Изабель, явно чувствуя напряжение, оказалась достаточно мудрой и не стала спорить, а тихо выскользнула, оставляя меня наедине с мамой.
– Во что, по-твоему, ты играешь? – прошипела она. – Если бы только твой отец был здесь. Ради всего святого, что ты творишь? – Ее слова лились потоком. – Немец? Я думала, ты их ненавидишь. Ты что, рехнулась?
– Это не его вина, что он немец.
Она изумленно уставилась на меня.
– И это не наша вина, что мы – узники в собственной стране. Мне наплевать, чья это вина. Что случилось с твоими убеждениями? Он – враг.
– Он просто человек. Он не хотел этой войны так же, как и мы.
– Ты сошла с ума! – Она прижала руки к вискам, как будто не могла все это воспринять. – Война скоро закончится. – Она сделала паузу, чтобы перевести дух. – И что потом? Ты думала об этом? Ты пожалеешь. Мы все пожалеем. Ты подумала об Изабель? Ты вообще считаешься с нами? Кто знает, что может случиться с людьми, с людьми, которые…
– Нет, мама. Пожалуйста, все не так. Ты его не знаешь. – Мне очень хотелось рассказать ей, как Себастьян помогал спасти детей, но я не могла говорить о таких вещах. Это было слишком опасно.
– Как ты можешь быть такой наивной? Такой глупой?
– Мама, пожалуйста. Никто не знает, где я встречаюсь с ним. И это всего на час, не больше.

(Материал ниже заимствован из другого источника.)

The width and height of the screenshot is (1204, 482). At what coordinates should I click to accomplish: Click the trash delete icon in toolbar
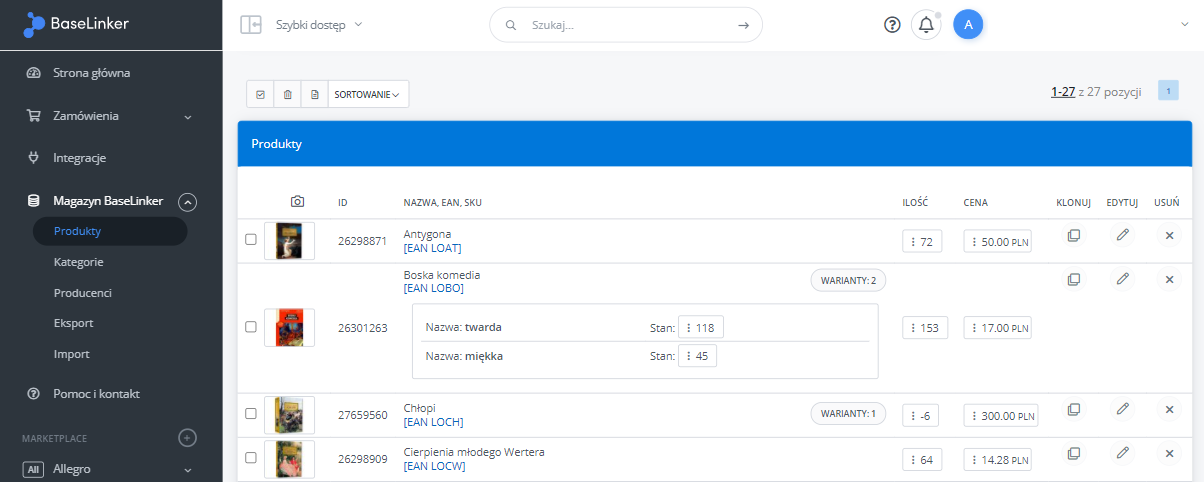point(288,95)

Она выхватила миску из сушилки для посуды. На мгновение мне показалось, что миска полетит на пол, но мама бросила ее в раковину.
– Я устала. – Она вытерла глаза тыльной стороной ладони. – Я устала жить в страхе. Устала быть голодной. Устала от вечных поисков еды для нас. А ты только о немце своем и думаешь. Как ты можешь быть такой эгоистичной?
– Я думаю не только о нем. И никто не знает о его существовании.
– Ради всего святого, зачем тебе сейчас так рисковать? Союзники уже высадились на побережье Нормандии. Армии в пути. Нам просто нужно продержаться еще немного.
– Я знаю, мама. Знаю. – Я шагнула к ней, взяла ее руку и накрыла своей ладонью. – Я тоже это чувствую, мама. Освобождение придет. Но, пожалуйста, позволь мне провести это время с Себастьяном. – Я сжала ее руку. – Я люблю его.